• **What to work on**
Please extract every line of the records below and reproduce each one verbatim, in the same order.

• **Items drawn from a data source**

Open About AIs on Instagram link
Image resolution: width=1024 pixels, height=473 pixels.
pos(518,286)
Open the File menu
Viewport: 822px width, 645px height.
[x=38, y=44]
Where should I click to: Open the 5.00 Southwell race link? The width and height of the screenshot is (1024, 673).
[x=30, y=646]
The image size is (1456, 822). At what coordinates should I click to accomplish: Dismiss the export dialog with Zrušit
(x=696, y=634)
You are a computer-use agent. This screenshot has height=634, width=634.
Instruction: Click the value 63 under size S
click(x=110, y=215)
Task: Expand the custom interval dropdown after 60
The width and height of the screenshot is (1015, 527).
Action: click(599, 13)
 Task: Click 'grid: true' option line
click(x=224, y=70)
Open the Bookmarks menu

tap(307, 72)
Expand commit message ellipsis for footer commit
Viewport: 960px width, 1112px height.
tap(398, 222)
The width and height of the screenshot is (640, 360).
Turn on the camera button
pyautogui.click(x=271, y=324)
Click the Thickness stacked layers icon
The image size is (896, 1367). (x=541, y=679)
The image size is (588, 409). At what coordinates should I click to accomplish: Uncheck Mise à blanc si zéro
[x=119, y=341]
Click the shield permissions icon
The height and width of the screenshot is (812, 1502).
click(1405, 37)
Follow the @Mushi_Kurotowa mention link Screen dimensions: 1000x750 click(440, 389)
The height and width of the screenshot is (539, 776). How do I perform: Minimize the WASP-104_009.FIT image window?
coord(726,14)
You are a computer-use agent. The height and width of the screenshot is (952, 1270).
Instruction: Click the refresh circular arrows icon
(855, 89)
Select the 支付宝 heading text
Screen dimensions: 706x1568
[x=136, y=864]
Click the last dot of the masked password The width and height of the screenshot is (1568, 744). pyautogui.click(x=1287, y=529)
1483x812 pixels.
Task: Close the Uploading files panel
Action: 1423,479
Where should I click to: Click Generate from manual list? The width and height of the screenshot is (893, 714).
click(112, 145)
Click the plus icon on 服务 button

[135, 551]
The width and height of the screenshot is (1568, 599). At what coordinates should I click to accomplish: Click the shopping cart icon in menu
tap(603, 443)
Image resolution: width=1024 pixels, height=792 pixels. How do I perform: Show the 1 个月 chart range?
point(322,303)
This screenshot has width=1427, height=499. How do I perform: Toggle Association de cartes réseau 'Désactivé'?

• **Answer below**
Open About AIs on Instagram link
Image resolution: width=1024 pixels, height=473 pixels.
pos(518,286)
Open the File menu
Viewport: 822px width, 645px height.
[x=38, y=44]
Where should I click to: Open the 5.00 Southwell race link? The width and height of the screenshot is (1024, 673).
[x=30, y=646]
The image size is (1456, 822). At what coordinates should I click to accomplish: Dismiss the export dialog with Zrušit
(x=696, y=634)
You are a computer-use agent. This screenshot has height=634, width=634.
Instruction: Click the value 63 under size S
click(x=110, y=215)
Task: Expand the custom interval dropdown after 60
The width and height of the screenshot is (1015, 527).
Action: click(599, 13)
 Task: Click 'grid: true' option line
click(x=224, y=70)
Open the Bookmarks menu

tap(307, 72)
Expand commit message ellipsis for footer commit
Viewport: 960px width, 1112px height.
tap(398, 222)
The width and height of the screenshot is (640, 360).
Turn on the camera button
pyautogui.click(x=271, y=324)
Click the Thickness stacked layers icon
The image size is (896, 1367). (x=541, y=679)
The image size is (588, 409). At what coordinates should I click to accomplish: Uncheck Mise à blanc si zéro
[x=119, y=341]
Click the shield permissions icon
The height and width of the screenshot is (812, 1502).
click(1405, 37)
Follow the @Mushi_Kurotowa mention link Screen dimensions: 1000x750 click(440, 389)
The height and width of the screenshot is (539, 776). How do I perform: Minimize the WASP-104_009.FIT image window?
coord(726,14)
You are a computer-use agent. The height and width of the screenshot is (952, 1270).
Instruction: Click the refresh circular arrows icon
(855, 89)
Select the 支付宝 heading text
Screen dimensions: 706x1568
[x=136, y=864]
Click the last dot of the masked password The width and height of the screenshot is (1568, 744). pyautogui.click(x=1287, y=529)
1483x812 pixels.
Task: Close the Uploading files panel
Action: 1423,479
Where should I click to: Click Generate from manual list? The width and height of the screenshot is (893, 714).
click(112, 145)
Click the plus icon on 服务 button

[135, 551]
The width and height of the screenshot is (1568, 599). At what coordinates should I click to accomplish: Click the shopping cart icon in menu
tap(603, 443)
Image resolution: width=1024 pixels, height=792 pixels. How do I perform: Show the 1 个月 chart range?
point(322,303)
This screenshot has width=1427, height=499. How do I perform: Toggle Association de cartes réseau 'Désactivé'?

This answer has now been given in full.